Anti-Thaksin forces, led by the People’s Alliance for Democracy (PAD), grasped this opportunity to stir up a sense of nationalism against the Samak government in order to serve its own political legitimacy. The PAD linked the Thai support for Cambodia to the issue of lost territories, as a basis for its nationalistic protest against the Thaksin-backed government.
The concept of lost territories is powerful. Thailand, despite being the only country in the region to have escaped colonialism, has portrayed itself as a vulnerable state which had to surrender part of its territories to European powers in exchange for its overall independence.
In 1907, Siam, the former name of Thailand, signed a treaty with France. Accordingly, Siam gave up its possession of Cambodia’s Batambang, Sri Sophon and Siem Reap provinces to France. The contentious Preah Vihear Temple is located within this area.
With the Thai treaty with France and with the ruling of the ICJ, the PAD persistently claimed that Preah Vihear, known in Thai as Phra Viharn, still belongs to Thailand. And that Prime Minister Samak and Foreign Minister Noppadon betrayed the motherland in their support given to the Cambodians to claim their ownership of the temple. The PAD claimed that Thaksin was behind the government’s decision because he had business interests in Cambodia. The Thai support was described as “selling the national property” at the interest of private politicians.
In fact, this was not the first time the PAD accused Thaksin for selling national assets to foreigners. In 2006, Thaksin was condemned for selling his Shin Corp to Singapore’s Temasek Holdings without paying tax. The PAD view was that because Shin Corp dealt with telecommunications, it was deemed as a sensitive industry to national security, therefore Thaksin accumulated his own wealth at the expense of jeopardizing national interest.
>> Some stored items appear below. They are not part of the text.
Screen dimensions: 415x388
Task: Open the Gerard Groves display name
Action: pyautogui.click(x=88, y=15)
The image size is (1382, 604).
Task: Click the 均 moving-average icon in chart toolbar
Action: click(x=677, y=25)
The “selling the nation” taboo, or khai chart in Thai, has been used to whip up nationalistic fervor against Thaksin. It was employed to unseat the Samak government too. Nappadon was forced to resign from the foreign minister position. But the nationalistic feeling has never subsided.
The PAD also encouraged an armed conflict with Cambodia in order to bring back the so-called Thai territory. In his speech in July 2008, Sondhi Limthongkul, a leader of the PAD, even suggested that war was the only suitable solution to the temple crisis. In this process, the PAD painted the image of the Cambodians as national enemies. History was also distorted to conveniently serve Cambodia’s new role as the country’s adversary.
Now that the current foreign minister, Kasit Piromya, a member of the Democrat Party and a well-known sympathizer of the PAD, takes his turn to manage the temple issue, the fire of nationalism, lit by the PAD, has been rekindled.
Kasit’s opponents circulated his interview given to televised media in October 2008 (Kasit was then a shadow deputy prime minister) expressing his negative view of Cambodian Prime Minister Hun Sen.
Kasit, during the interview, referred to Hun Sen as a tramp and a vagrant. He thought Hun Sen was dotty, deranged and mentally imbalanced. Kasit also said that Hun Sen did not want good relations with Thailand because he was a slave of Thaksin. His remarks infuriated Hun Sen. In the same month, the first armed clash took place along the Thai-Cambodian border.
Recently during a no-confidence motion in the Thai parliament, Kasit was grilled by the opposition for not practicing good diplomacy vis-à-vis Cambodia and as a result bringing about escalating tension along the border. In his response, he once again referred to Hun Sen as a gangster. This sent another wrong message to Cambodia.
The Khmers now believe that Thailand, under the Abhisit government, continues to treat Cambodia as its enemy.
The conflict over the Preah Vihear temple, indeed, has very little to do with the real territorial issue, and more to do with an absurd nationalistic craze enflamed by Thai political factions.
The deaths and casualties in the recent clashes were simply the victims of a powerful nationalism run amok. The unrest at the border should by now remind the Thai leaders and the opposition that nationalism is a dangerous poison. It can turn extremely lethal once they lose control of it.
Dr Pavin Chachavalpongpun is a visiting research fellow at the Institute of Southeast Asian Studies.